● **Task description**: Output the data below as a JSON list of strings, one string per line, omitting blank lines.

● **Entries shown**:
===

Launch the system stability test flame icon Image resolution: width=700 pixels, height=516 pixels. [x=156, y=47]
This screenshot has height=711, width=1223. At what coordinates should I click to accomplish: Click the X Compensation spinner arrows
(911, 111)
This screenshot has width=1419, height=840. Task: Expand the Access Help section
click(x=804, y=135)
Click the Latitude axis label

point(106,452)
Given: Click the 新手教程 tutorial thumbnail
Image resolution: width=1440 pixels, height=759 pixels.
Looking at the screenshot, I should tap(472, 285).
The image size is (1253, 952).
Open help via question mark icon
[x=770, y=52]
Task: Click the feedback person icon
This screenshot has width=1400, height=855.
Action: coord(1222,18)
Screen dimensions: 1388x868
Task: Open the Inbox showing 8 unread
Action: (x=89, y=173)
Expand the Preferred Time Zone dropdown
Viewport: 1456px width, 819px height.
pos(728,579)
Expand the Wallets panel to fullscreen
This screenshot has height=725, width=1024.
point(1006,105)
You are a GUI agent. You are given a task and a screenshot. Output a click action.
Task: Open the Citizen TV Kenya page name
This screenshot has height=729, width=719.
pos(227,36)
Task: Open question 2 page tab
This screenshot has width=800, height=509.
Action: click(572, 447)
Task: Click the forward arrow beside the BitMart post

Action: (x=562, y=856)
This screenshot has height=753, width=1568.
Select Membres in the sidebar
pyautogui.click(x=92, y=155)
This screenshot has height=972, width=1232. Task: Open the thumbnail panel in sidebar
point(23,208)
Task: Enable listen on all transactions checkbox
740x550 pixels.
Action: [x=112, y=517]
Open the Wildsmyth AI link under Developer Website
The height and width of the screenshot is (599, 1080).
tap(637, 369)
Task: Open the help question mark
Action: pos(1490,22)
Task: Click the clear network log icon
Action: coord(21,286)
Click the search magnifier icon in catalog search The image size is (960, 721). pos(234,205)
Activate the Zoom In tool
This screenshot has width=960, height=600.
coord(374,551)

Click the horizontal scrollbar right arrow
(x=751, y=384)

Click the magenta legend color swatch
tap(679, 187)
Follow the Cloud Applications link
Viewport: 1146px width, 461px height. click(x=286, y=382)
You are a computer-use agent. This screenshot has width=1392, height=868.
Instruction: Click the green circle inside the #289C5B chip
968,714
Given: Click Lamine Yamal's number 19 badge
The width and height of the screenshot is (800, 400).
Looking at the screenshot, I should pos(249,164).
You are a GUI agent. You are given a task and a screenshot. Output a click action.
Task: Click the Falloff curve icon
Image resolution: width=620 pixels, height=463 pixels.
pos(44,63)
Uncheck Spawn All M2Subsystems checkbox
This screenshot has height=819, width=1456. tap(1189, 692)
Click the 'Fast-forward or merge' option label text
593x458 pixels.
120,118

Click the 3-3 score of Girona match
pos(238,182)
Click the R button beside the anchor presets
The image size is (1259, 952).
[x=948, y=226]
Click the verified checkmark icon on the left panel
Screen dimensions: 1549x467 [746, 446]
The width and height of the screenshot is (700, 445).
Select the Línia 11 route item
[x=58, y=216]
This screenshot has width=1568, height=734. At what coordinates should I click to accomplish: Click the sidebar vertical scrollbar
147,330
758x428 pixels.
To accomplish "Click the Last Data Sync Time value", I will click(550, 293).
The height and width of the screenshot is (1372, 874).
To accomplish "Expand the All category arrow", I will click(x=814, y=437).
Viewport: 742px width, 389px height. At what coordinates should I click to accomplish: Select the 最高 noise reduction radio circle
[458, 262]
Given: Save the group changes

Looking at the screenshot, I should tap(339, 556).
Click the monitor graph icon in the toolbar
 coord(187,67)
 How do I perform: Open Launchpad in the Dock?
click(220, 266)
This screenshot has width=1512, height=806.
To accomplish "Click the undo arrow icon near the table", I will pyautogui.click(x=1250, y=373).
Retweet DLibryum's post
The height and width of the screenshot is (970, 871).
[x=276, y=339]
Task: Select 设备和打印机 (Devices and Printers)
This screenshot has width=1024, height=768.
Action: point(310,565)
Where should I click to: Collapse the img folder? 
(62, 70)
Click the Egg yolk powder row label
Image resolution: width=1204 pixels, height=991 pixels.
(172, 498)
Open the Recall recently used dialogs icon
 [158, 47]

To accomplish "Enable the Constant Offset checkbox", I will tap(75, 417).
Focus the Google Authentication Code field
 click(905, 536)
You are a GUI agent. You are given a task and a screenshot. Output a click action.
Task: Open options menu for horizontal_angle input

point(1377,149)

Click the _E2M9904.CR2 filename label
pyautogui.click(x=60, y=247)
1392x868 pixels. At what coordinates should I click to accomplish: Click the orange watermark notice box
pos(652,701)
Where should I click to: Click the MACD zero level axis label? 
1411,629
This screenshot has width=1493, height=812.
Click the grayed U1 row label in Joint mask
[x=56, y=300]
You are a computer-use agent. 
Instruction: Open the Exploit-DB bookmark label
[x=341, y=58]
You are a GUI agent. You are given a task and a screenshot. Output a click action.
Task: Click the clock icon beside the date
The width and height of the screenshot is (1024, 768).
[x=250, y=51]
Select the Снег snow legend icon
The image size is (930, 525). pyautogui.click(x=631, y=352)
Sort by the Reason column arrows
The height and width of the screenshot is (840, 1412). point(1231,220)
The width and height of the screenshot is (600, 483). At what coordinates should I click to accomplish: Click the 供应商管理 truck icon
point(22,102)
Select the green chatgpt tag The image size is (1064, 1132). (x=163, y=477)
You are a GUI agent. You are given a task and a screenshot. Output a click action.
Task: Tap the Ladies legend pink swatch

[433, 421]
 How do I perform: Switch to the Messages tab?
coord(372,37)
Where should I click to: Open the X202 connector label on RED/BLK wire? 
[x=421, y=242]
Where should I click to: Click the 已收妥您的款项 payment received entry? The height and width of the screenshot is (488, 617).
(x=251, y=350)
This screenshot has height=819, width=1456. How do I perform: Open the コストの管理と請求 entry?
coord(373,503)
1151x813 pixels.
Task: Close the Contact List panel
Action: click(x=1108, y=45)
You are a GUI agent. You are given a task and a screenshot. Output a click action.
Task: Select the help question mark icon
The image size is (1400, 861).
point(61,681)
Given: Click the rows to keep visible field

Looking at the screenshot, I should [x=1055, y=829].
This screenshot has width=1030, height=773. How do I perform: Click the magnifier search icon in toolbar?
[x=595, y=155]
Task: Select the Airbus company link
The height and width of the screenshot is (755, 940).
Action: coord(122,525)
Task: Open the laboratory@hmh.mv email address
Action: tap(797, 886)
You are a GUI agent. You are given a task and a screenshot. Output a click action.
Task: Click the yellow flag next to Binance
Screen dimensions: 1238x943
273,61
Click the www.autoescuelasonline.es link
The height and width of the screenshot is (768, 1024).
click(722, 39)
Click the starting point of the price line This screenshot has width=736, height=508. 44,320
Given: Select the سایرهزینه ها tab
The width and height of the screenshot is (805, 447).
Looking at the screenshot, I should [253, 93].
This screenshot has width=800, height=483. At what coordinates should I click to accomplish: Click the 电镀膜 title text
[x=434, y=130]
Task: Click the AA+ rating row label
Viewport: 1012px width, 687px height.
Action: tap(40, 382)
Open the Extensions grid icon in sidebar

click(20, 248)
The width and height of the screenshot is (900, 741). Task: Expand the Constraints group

===

● **Written reply**:
[
  "Launch the system stability test flame icon Image resolution: width=700 pixels, height=516 pixels. [x=156, y=47]",
  "This screenshot has height=711, width=1223. At what coordinates should I click to accomplish: Click the X Compensation spinner arrows",
  "(911, 111)",
  "This screenshot has width=1419, height=840. Task: Expand the Access Help section",
  "click(x=804, y=135)",
  "Click the Latitude axis label",
  "point(106,452)",
  "Given: Click the 新手教程 tutorial thumbnail",
  "Image resolution: width=1440 pixels, height=759 pixels.",
  "Looking at the screenshot, I should tap(472, 285).",
  "The image size is (1253, 952).",
  "Open help via question mark icon",
  "[x=770, y=52]",
  "Task: Click the feedback person icon",
  "This screenshot has width=1400, height=855.",
  "Action: coord(1222,18)",
  "Screen dimensions: 1388x868",
  "Task: Open the Inbox showing 8 unread",
  "Action: (x=89, y=173)",
  "Expand the Preferred Time Zone dropdown",
  "Viewport: 1456px width, 819px height.",
  "pos(728,579)",
  "Expand the Wallets panel to fullscreen",
  "This screenshot has height=725, width=1024.",
  "point(1006,105)",
  "You are a GUI agent. You are given a task and a screenshot. Output a click action.",
  "Task: Open the Citizen TV Kenya page name",
  "This screenshot has height=729, width=719.",
  "pos(227,36)",
  "Task: Open question 2 page tab",
  "This screenshot has width=800, height=509.",
  "Action: click(572, 447)",
  "Task: Click the forward arrow beside the BitMart post",
  "Action: (x=562, y=856)",
  "This screenshot has height=753, width=1568.",
  "Select Membres in the sidebar",
  "pyautogui.click(x=92, y=155)",
  "This screenshot has height=972, width=1232. Task: Open the thumbnail panel in sidebar",
  "point(23,208)",
  "Task: Enable listen on all transactions checkbox",
  "740x550 pixels.",
  "Action: [x=112, y=517]",
  "Open the Wildsmyth AI link under Developer Website",
  "The height and width of the screenshot is (599, 1080).",
  "tap(637, 369)",
  "Task: Open the help question mark",
  "Action: pos(1490,22)",
  "Task: Click the clear network log icon",
  "Action: coord(21,286)",
  "Click the search magnifier icon in catalog search The image size is (960, 721). pos(234,205)",
  "Activate the Zoom In tool",
  "This screenshot has width=960, height=600.",
  "coord(374,551)",
  "Click the horizontal scrollbar right arrow",
  "(x=751, y=384)",
  "Click the magenta legend color swatch",
  "tap(679, 187)",
  "Follow the Cloud Applications link",
  "Viewport: 1146px width, 461px height. click(x=286, y=382)",
  "You are a computer-use agent. This screenshot has width=1392, height=868.",
  "Instruction: Click the green circle inside the #289C5B chip",
  "968,714",
  "Given: Click Lamine Yamal's number 19 badge",
  "The width and height of the screenshot is (800, 400).",
  "Looking at the screenshot, I should pos(249,164).",
  "You are a GUI agent. You are given a task and a screenshot. Output a click action.",
  "Task: Click the Falloff curve icon",
  "Image resolution: width=620 pixels, height=463 pixels.",
  "pos(44,63)",
  "Uncheck Spawn All M2Subsystems checkbox",
  "This screenshot has height=819, width=1456. tap(1189, 692)",
  "Click the 'Fast-forward or merge' option label text",
  "593x458 pixels.",
  "120,118",
  "Click the 3-3 score of Girona match",
  "pos(238,182)",
  "Click the R button beside the anchor presets",
  "The image size is (1259, 952).",
  "[x=948, y=226]",
  "Click the verified checkmark icon on the left panel",
  "Screen dimensions: 1549x467 [746, 446]",
  "The width and height of the screenshot is (700, 445).",
  "Select the Línia 11 route item",
  "[x=58, y=216]",
  "This screenshot has width=1568, height=734. At what coordinates should I click to accomplish: Click the sidebar vertical scrollbar",
  "147,330",
  "758x428 pixels.",
  "To accomplish \"Click the Last Data Sync Time value\", I will click(550, 293).",
  "The height and width of the screenshot is (1372, 874).",
  "To accomplish \"Expand the All category arrow\", I will click(x=814, y=437).",
  "Viewport: 742px width, 389px height. At what coordinates should I click to accomplish: Select the 最高 noise reduction radio circle",
  "[458, 262]",
  "Given: Save the group changes",
  "Looking at the screenshot, I should tap(339, 556).",
  "Click the monitor graph icon in the toolbar",
  " coord(187,67)",
  " How do I perform: Open Launchpad in the Dock?",
  "click(220, 266)",
  "This screenshot has width=1512, height=806.",
  "To accomplish \"Click the undo arrow icon near the table\", I will pyautogui.click(x=1250, y=373).",
  "Retweet DLibryum's post",
  "The height and width of the screenshot is (970, 871).",
  "[x=276, y=339]",
  "Task: Select 设备和打印机 (Devices and Printers)",
  "This screenshot has width=1024, height=768.",
  "Action: point(310,565)",
  "Where should I click to: Collapse the img folder? ",
  "(62, 70)",
  "Click the Egg yolk powder row label",
  "Image resolution: width=1204 pixels, height=991 pixels.",
  "(172, 498)",
  "Open the Recall recently used dialogs icon",
  " [158, 47]",
  "To accomplish \"Enable the Constant Offset checkbox\", I will tap(75, 417).",
  "Focus the Google Authentication Code field",
  " click(905, 536)",
  "You are a GUI agent. You are given a task and a screenshot. Output a click action.",
  "Task: Open options menu for horizontal_angle input",
  "point(1377,149)",
  "Click the _E2M9904.CR2 filename label",
  "pyautogui.click(x=60, y=247)",
  "1392x868 pixels. At what coordinates should I click to accomplish: Click the orange watermark notice box",
  "pos(652,701)",
  "Where should I click to: Click the MACD zero level axis label? ",
  "1411,629",
  "This screenshot has width=1493, height=812.",
  "Click the grayed U1 row label in Joint mask",
  "[x=56, y=300]",
  "You are a computer-use agent. ",
  "Instruction: Open the Exploit-DB bookmark label",
  "[x=341, y=58]",
  "You are a GUI agent. You are given a task and a screenshot. Output a click action.",
  "Task: Click the clock icon beside the date",
  "The width and height of the screenshot is (1024, 768).",
  "[x=250, y=51]",
  "Select the Снег snow legend icon",
  "The image size is (930, 525). pyautogui.click(x=631, y=352)",
  "Sort by the Reason column arrows",
  "The height and width of the screenshot is (840, 1412). point(1231,220)",
  "The width and height of the screenshot is (600, 483). At what coordinates should I click to accomplish: Click the 供应商管理 truck icon",
  "point(22,102)",
  "Select the green chatgpt tag The image size is (1064, 1132). (x=163, y=477)",
  "You are a GUI agent. You are given a task and a screenshot. Output a click action.",
  "Task: Tap the Ladies legend pink swatch",
  "[433, 421]",
  " How do I perform: Switch to the Messages tab?",
  "coord(372,37)",
  "Where should I click to: Open the X202 connector label on RED/BLK wire? ",
  "[x=421, y=242]",
  "Where should I click to: Click the 已收妥您的款项 payment received entry? The height and width of the screenshot is (488, 617).",
  "(x=251, y=350)",
  "This screenshot has height=819, width=1456. How do I perform: Open the コストの管理と請求 entry?",
  "coord(373,503)",
  "1151x813 pixels.",
  "Task: Close the Contact List panel",
  "Action: click(x=1108, y=45)",
  "You are a GUI agent. You are given a task and a screenshot. Output a click action.",
  "Task: Select the help question mark icon",
  "The image size is (1400, 861).",
  "point(61,681)",
  "Given: Click the rows to keep visible field",
  "Looking at the screenshot, I should [x=1055, y=829].",
  "This screenshot has width=1030, height=773. How do I perform: Click the magnifier search icon in toolbar?",
  "[x=595, y=155]",
  "Task: Select the Airbus company link",
  "The height and width of the screenshot is (755, 940).",
  "Action: coord(122,525)",
  "Task: Open the laboratory@hmh.mv email address",
  "Action: tap(797, 886)",
  "You are a GUI agent. You are given a task and a screenshot. Output a click action.",
  "Task: Click the yellow flag next to Binance",
  "Screen dimensions: 1238x943",
  "273,61",
  "Click the www.autoescuelasonline.es link",
  "The height and width of the screenshot is (768, 1024).",
  "click(722, 39)",
  "Click the starting point of the price line This screenshot has width=736, height=508. 44,320",
  "Given: Select the سایرهزینه ها tab",
  "The width and height of the screenshot is (805, 447).",
  "Looking at the screenshot, I should [253, 93].",
  "This screenshot has width=800, height=483. At what coordinates should I click to accomplish: Click the 电镀膜 title text",
  "[x=434, y=130]",
  "Task: Click the AA+ rating row label",
  "Viewport: 1012px width, 687px height.",
  "Action: tap(40, 382)",
  "Open the Extensions grid icon in sidebar",
  "click(20, 248)",
  "The width and height of the screenshot is (900, 741). Task: Expand the Constraints group"
]